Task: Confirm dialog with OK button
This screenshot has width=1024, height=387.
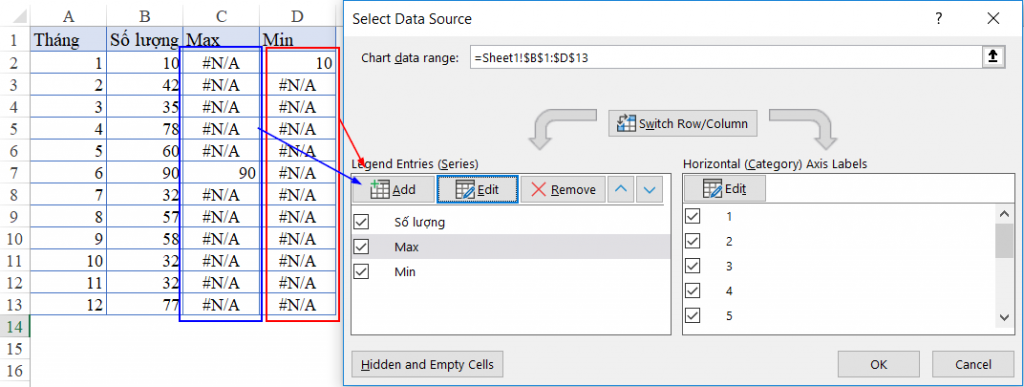Action: click(879, 365)
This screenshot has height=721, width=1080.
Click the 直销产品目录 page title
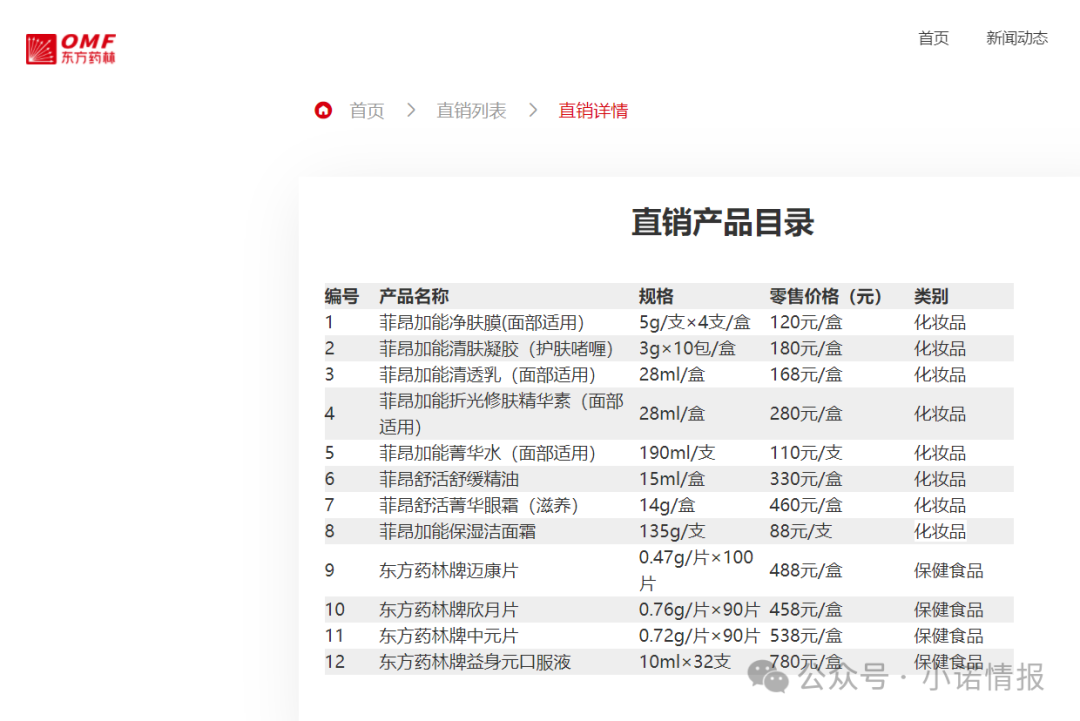pyautogui.click(x=722, y=222)
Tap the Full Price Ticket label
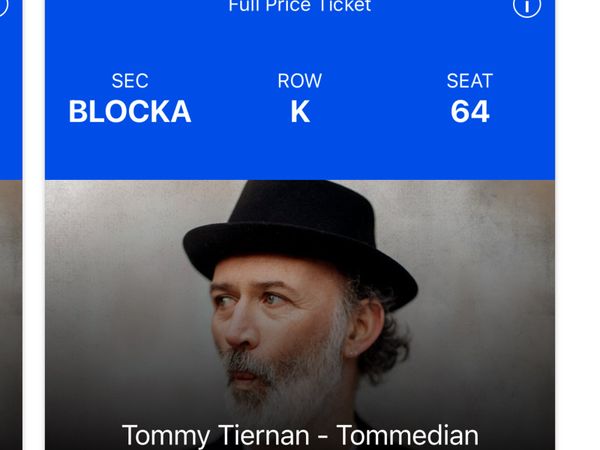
____
Task objective ▸
Copy the data character for character, but drop all pictures from the copy.

Answer space ▸
Task: Confirm dialog with OK button
This screenshot has width=1024, height=387.
Action: click(879, 365)
This screenshot has height=721, width=1080.
Click the 直销产品目录 page title
pyautogui.click(x=722, y=222)
Tap the Full Price Ticket label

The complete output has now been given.